Orientações ao Eleitor Sobre Como Denunciar Irregularidades
A Justiça Eleitoral convida a sociedade civil a atuar como agente ativa na preservação da higidez do pleito eleitoral, utilizando as ferramentas oficiais de denúncia.
- Download gratuito do aplicativo Pardal nas lojas de aplicativos para dispositivos Android e iOS.
- Anexação obrigatória de provas materiais, como capturas de tela (print screen), links de URLs e fotos legíveis.
- Identificação do denunciante no aplicativo, garantido o sigilo legal das informações pessoais.
- Acompanhamento do número de protocolo de atendimento diretamente pela plataforma Pardal.
- Consulta às notas de esclarecimento oficiais emitidas pela Justiça Eleitoral para combater boatos.
Perguntas Frequentes (FAQ)
Como o eleitor pode baixar e utilizar o aplicativo Pardal para denunciar uma propaganda eleitoral irregular em MS? O aplicativo Pardal está disponível gratuitamente para download em smartphones com sistemas Android e iOS. Após instalar o aplicativo, o eleitor realiza um cadastro simples fornecendo seu nome e CPF. Para enviar uma denúncia, basta selecionar a opção "Nova Denúncia", indicar o município de Mato Grosso do Sul onde a irregularidade ocorreu, selecionar o tipo de infração (como propaganda na internet, bem público ou uso de som) e anexar fotos, vídeos ou links que comprovem o ilícito alegado.
O anonimato é permitido ao fazer uma denúncia de irregularidade eleitoral pelo aplicativo Pardal?

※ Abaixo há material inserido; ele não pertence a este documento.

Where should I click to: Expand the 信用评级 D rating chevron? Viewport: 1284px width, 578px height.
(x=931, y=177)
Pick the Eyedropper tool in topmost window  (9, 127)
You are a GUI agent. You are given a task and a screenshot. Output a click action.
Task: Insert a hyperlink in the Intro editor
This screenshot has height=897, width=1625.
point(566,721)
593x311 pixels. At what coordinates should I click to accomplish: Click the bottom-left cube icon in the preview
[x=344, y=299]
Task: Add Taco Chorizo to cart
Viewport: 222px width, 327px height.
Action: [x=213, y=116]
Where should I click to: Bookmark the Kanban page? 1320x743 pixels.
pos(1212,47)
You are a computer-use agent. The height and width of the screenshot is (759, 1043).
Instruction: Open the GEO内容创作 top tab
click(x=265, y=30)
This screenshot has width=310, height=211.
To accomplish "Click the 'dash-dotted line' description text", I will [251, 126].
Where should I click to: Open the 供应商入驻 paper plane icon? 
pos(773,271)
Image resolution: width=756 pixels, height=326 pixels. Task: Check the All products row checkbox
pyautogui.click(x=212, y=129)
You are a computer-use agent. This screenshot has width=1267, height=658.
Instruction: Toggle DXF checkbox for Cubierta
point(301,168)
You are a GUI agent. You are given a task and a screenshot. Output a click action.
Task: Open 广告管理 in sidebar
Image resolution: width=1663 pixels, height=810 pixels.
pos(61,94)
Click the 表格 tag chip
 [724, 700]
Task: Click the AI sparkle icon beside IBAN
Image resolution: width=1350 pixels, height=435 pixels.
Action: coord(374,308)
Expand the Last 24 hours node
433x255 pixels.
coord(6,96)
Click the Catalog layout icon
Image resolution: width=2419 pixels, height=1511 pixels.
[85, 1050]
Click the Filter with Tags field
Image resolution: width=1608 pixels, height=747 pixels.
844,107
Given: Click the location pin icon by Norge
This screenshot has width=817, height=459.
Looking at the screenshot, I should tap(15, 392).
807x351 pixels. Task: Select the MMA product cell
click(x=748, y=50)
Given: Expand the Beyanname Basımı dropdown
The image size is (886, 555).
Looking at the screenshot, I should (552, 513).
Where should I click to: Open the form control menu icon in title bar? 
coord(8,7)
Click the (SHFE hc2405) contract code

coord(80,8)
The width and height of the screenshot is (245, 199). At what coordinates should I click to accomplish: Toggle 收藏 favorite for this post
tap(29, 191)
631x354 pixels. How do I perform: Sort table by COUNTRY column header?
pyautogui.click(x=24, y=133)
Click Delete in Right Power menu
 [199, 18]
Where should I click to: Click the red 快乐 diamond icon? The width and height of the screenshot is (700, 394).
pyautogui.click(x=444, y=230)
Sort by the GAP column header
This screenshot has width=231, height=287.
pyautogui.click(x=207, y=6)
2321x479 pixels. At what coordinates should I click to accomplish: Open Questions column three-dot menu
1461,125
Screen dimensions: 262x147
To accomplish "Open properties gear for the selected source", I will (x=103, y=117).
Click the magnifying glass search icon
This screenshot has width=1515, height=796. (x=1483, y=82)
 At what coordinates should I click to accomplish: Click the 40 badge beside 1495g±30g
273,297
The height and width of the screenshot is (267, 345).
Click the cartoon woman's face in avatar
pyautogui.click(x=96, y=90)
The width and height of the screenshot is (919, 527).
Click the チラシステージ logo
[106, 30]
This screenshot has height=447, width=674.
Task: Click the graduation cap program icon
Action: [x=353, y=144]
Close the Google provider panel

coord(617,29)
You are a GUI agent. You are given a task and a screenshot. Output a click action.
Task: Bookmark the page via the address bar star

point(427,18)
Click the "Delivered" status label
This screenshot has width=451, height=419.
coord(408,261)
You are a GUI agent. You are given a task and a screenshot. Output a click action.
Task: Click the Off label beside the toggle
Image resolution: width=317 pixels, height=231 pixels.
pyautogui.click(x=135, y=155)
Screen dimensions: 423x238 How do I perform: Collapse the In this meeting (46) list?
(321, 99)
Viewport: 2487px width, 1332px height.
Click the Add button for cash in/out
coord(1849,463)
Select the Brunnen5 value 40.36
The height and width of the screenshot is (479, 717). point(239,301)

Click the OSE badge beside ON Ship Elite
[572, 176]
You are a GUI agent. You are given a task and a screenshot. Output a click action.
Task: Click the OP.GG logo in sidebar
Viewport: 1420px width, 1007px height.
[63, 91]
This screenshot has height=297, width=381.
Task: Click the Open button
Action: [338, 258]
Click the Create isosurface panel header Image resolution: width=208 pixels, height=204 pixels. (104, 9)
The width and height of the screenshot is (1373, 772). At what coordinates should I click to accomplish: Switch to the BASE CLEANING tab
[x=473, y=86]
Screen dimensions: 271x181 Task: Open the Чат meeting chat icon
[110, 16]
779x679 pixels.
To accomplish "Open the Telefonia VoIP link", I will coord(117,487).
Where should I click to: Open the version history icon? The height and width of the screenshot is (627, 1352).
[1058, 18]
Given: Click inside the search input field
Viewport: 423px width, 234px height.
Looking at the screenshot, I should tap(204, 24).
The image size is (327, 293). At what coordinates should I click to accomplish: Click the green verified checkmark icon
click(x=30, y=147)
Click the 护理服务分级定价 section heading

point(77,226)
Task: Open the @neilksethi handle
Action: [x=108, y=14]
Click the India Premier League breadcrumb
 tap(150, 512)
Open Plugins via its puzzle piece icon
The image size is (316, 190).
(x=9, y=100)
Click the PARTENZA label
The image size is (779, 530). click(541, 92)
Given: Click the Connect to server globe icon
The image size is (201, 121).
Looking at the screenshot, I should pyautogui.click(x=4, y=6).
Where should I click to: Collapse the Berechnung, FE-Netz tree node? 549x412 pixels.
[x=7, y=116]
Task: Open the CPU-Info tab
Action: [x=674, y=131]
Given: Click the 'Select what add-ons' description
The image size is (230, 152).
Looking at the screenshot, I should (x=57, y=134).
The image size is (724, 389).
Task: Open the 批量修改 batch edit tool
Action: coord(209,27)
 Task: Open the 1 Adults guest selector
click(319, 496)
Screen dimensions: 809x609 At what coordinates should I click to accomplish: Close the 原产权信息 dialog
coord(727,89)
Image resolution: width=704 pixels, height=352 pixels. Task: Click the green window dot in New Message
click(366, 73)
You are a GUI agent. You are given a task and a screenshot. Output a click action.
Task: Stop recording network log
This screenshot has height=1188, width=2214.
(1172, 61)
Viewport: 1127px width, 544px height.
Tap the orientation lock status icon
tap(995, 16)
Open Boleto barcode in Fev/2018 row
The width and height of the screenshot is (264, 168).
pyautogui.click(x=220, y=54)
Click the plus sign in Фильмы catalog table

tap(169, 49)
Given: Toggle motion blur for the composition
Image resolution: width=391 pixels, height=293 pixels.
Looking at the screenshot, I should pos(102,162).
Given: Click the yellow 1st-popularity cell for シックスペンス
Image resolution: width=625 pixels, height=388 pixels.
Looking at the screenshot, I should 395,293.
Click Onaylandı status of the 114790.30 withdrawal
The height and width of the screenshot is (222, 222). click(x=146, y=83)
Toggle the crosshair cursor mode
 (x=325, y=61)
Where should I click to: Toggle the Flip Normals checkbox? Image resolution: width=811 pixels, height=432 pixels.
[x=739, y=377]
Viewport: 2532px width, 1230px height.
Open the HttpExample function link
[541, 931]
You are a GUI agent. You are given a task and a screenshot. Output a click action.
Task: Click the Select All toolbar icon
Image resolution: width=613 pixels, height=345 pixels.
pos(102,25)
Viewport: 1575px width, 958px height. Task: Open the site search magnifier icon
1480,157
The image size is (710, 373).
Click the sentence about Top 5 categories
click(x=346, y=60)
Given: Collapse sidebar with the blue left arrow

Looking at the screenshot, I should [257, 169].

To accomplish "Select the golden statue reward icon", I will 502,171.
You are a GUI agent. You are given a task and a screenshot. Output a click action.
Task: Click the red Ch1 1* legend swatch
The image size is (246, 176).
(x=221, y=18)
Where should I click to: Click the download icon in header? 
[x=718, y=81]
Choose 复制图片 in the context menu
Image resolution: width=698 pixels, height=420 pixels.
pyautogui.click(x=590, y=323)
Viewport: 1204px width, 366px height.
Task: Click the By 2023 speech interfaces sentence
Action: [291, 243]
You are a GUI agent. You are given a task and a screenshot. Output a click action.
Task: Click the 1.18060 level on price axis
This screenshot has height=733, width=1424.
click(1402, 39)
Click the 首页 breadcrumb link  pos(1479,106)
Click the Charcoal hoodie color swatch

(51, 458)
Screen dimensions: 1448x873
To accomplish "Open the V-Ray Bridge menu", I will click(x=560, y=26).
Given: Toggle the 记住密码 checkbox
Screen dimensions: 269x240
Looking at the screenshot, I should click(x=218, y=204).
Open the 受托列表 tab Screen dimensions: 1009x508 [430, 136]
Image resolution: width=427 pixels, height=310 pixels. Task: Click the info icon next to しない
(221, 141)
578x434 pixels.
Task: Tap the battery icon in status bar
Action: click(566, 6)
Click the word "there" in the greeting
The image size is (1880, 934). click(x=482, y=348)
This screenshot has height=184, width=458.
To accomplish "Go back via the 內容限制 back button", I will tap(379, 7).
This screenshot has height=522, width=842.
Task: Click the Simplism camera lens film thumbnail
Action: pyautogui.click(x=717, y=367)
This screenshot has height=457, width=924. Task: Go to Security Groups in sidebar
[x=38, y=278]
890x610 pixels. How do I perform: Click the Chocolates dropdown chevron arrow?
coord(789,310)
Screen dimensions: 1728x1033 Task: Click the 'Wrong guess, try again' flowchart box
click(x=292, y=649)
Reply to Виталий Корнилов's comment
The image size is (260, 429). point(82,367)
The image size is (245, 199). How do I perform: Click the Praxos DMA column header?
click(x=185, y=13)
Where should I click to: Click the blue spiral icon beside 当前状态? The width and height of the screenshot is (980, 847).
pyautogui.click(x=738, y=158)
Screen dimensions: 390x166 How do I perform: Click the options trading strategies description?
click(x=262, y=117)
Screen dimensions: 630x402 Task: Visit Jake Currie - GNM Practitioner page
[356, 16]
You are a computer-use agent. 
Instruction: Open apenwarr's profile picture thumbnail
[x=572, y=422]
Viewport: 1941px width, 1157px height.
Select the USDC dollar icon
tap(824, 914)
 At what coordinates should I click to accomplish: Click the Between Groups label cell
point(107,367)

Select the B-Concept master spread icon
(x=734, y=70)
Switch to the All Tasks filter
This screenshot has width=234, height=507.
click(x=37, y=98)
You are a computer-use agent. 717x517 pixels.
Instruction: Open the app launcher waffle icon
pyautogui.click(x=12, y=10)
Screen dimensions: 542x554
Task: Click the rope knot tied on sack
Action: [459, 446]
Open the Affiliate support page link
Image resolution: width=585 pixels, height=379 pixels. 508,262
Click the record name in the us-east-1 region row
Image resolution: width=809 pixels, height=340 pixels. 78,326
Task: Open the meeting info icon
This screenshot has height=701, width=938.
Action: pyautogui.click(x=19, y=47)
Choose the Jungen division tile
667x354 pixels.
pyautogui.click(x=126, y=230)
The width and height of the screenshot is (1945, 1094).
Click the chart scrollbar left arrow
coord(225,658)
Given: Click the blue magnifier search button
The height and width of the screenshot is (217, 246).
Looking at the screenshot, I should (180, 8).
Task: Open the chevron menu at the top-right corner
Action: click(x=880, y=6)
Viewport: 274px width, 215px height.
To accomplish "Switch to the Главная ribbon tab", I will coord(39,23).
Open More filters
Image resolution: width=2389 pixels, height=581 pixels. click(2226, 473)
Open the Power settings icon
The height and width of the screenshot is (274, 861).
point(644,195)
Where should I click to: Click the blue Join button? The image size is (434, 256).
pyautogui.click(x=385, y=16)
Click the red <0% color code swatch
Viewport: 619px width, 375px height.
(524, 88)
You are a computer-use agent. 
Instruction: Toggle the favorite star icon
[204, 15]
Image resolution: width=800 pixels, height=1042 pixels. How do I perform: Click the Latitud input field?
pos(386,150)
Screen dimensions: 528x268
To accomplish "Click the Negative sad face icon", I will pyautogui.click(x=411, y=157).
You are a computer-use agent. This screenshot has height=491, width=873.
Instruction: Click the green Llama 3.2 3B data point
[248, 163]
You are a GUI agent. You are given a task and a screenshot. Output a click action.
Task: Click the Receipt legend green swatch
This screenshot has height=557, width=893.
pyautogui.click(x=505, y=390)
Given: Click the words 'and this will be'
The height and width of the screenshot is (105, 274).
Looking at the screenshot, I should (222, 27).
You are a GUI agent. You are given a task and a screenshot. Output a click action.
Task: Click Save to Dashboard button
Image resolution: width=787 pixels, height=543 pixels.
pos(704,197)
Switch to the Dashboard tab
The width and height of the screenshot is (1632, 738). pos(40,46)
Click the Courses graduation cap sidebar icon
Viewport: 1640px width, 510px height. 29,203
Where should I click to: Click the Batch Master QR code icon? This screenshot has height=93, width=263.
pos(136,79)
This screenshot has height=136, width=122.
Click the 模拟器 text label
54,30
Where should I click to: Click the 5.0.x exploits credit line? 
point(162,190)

Por determinação da legislação eleitoral e constitucional brasileira, não são aceitas denúncias totalmente anônimas. O denunciante precisa se identificar ao cadastrar a notificação no aplicativo Pardal para evitar o uso abusivo da ferramenta com denúncias levianas contra adversários. No entanto, a Justiça Eleitoral assegura o sigilo absoluto dos dados pessoais do denunciante durante todo o processo de apuração, impedindo que o candidato ou partido denunciado tenha acesso à identidade de quem fez a notificação.
Quais condutas de propaganda política na internet são consideradas ilegais nas Eleições 2026? São consideradas ilegais e sujeitas a punição rigorosa pela Justiça Eleitoral: o impulsionamento de publicações feito por pessoas físicas, o pagamento de influenciadores digitais para manifestação de apoio político, o uso de ferramentas de Inteligência Artificial para criar deepfakes ou alterar vozes de candidatos sem aviso explicito de rotulagem, a veiculação de propaganda paga fora das redes sociais de candidatos cadastrados e o disparo em massa de mensagens de texto ou aplicativos sem consentimento prévio do destinatário.